P19 Antibiotic MOT: improving antimicrobial stewardship through nurse-led audit
Luxy Baby, Nikala Astle-Wilson, Annie Joseph, Annette Clarkson, Sue BowlerAbstract
Objectives
To evaluate and enhance nurses’ and midwives’ roles in diagnostic and antimicrobial stewardship (AMS) by implementing a nurse-led audit and feedback programme that actively engages ward and senior nurses in AMS initiatives.
Methods
A pilot audit was conducted using Tendable®. Question selection was informed by previous quality improvement work undertaken and were refined then validated by the AMS team following completion of the first four audits. The audit tool comprised 19 patient-level questions with 23 quality indicator sub-questions, alongside three open-ended questions. Wards were purposively selected to ensure broad representation of medical and surgical specialties. Data collection was undertaken by AMS nurses, with all responses anonymized. Results were summarized in a performance infographic and feedback to participating wards.
Results
During the pilot phase, four inpatient wards across medical, surgical, and maternity areas were audited. Across these wards, 98% (n=44/45) of IV antibiotic doses were administered without omission, with a single appropriately documented missed IV dose on a surgical ward. Good practice in blood culture collection was observed in medical and surgical areas, including timely transport and loading of cultures on the incubator (100%, n=20/20) and blood cultures being taken prior to the first dose of IV antibiotics (95%, n=19/20). Medical areas also demonstrated good practice in obtaining two sets of blood cultures in 74% (n=14/19) of patients. Although no patients included in maternity areas met the criteria for blood culture collection at the time of audit, IV antibiotic prescribing was appropriate for 83% (n=5/6) of patients. However, several audit standards were not fully met. At the time of audit, only 67% (n=26/39) of patients in medical and surgical wards were appropriately receiving IV rather than oral antibiotics, and only 94% of required equipment was available in clinical areas to obtain and transport microbiology specimens. Documentation of IV-to-oral switch (IVOS) assessment was particularly poor, with only 3% (n=1/31) of nursing IVOS assessments recorded electronically and only one midwife documenting IVOS in maternity.
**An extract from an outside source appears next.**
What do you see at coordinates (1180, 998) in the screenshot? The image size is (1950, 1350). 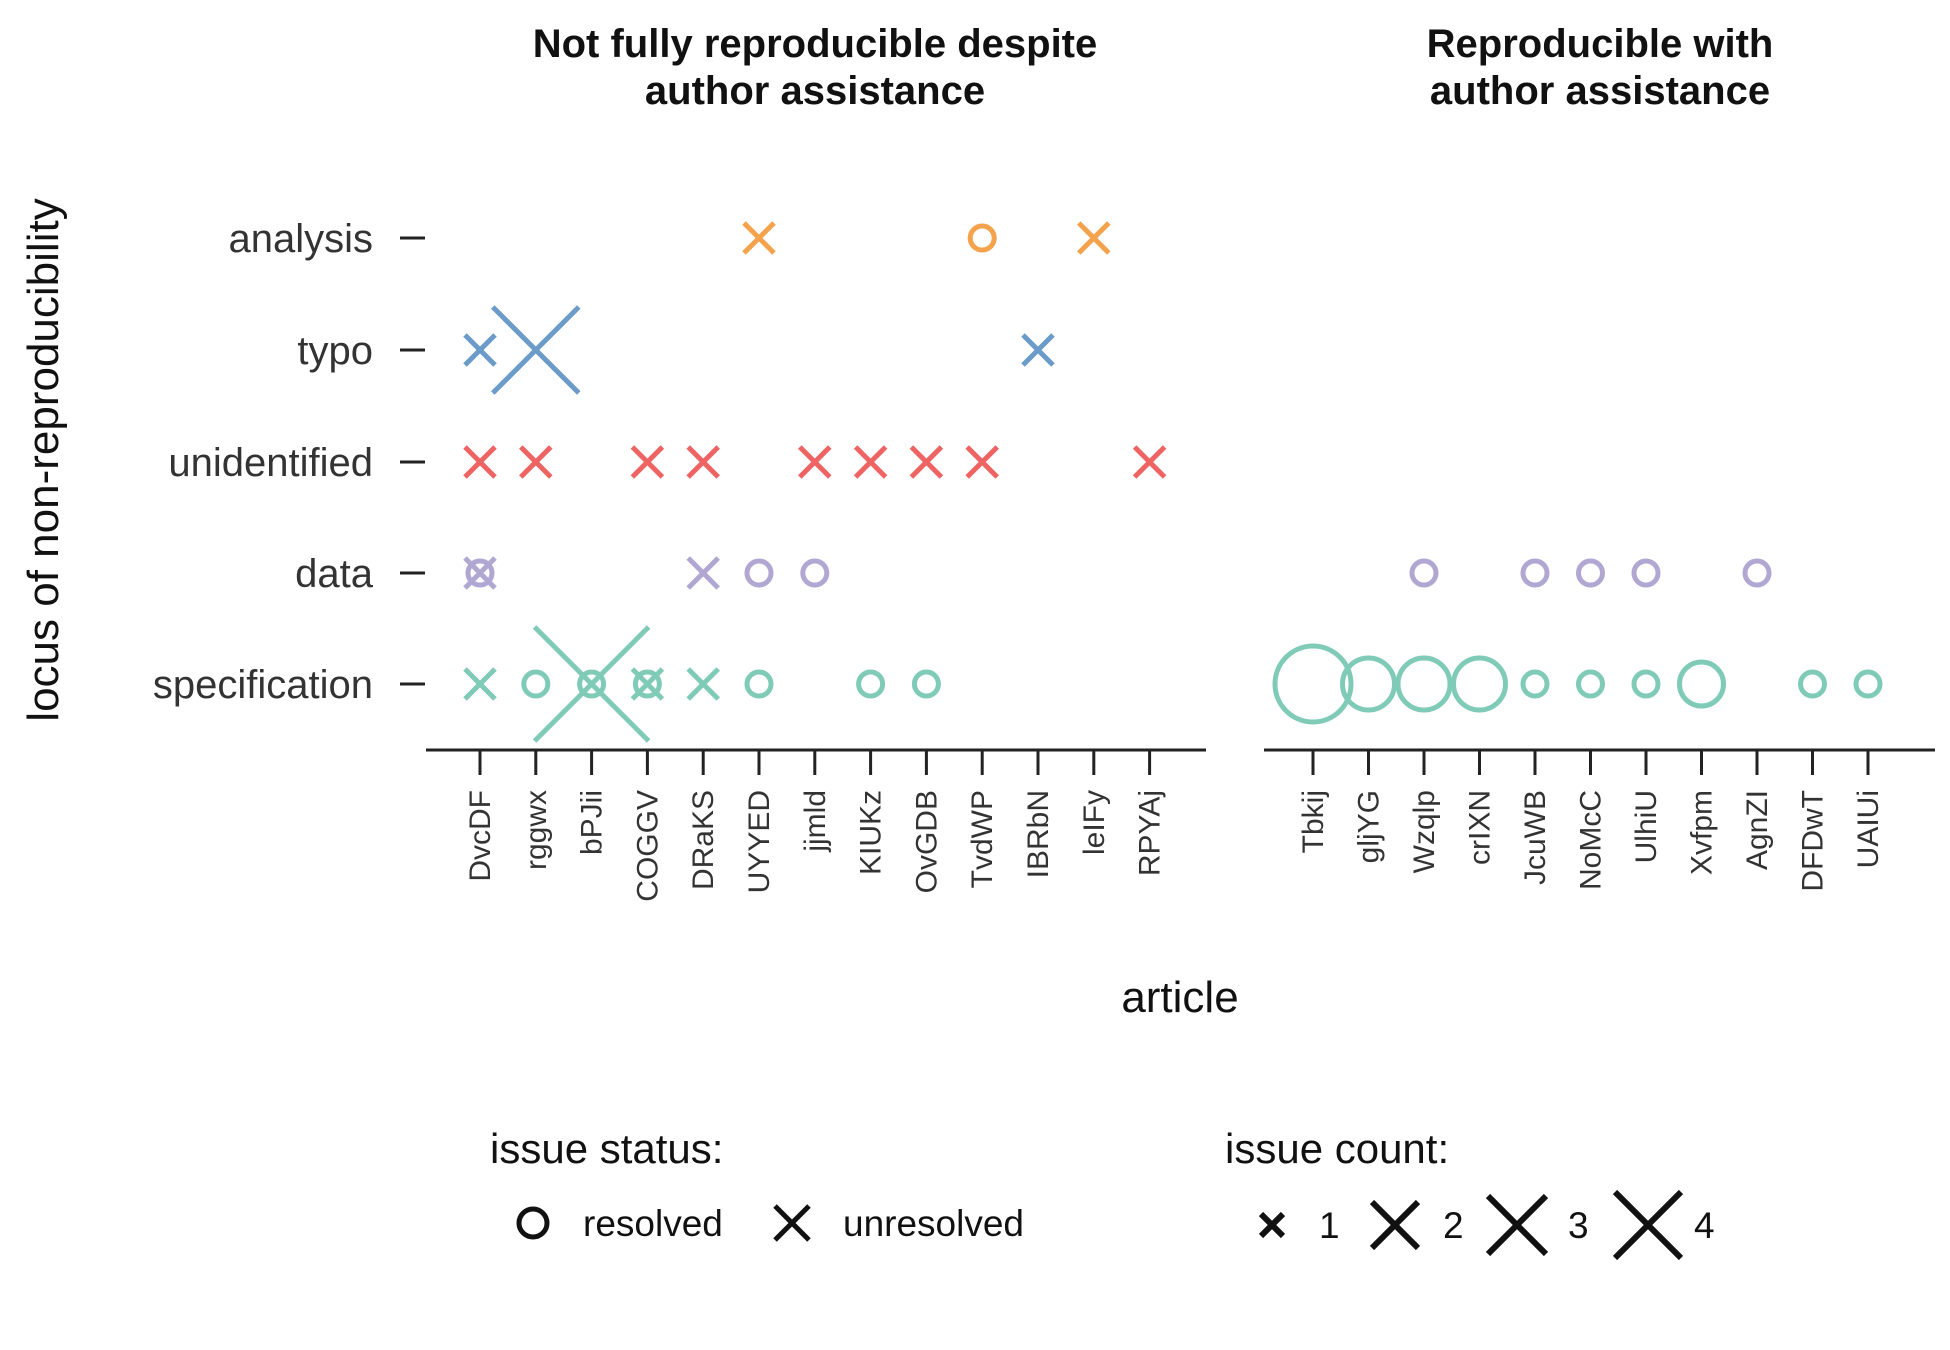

In surgical areas, only 57% (n=4/7) of patients with an Early Warning Score (EWS) ≥5 had two sets of blood cultures taken, and in maternity areas, only 89% of required equipment was available.
Conclusions
Examples of good AMS practices were observed across all areas; however, the audit also highlights several key areas requiring improvement, with different areas facing distinct challenges. This emphasizes the need for targeted ward-based interventions and ongoing support to embed AMS at ward-level. There was limited evidence of nursing staff prompting IVOS. As a result, the AMS team will focus on strengthening the role of the ward nurse in IVOS, while also considering other clinical roles that may be appropriate for initiating IVOS. Overall, the audit demonstrated the benefit of audit and feedback, to focus improvement resources supported by ward and senior nurse engagement.
Next steps
Governance reporting of regular audit findings will be facilitated through dissemination of a performance infographic to senior nursing leads in the organization, via the Infection Prevention and Control Committee.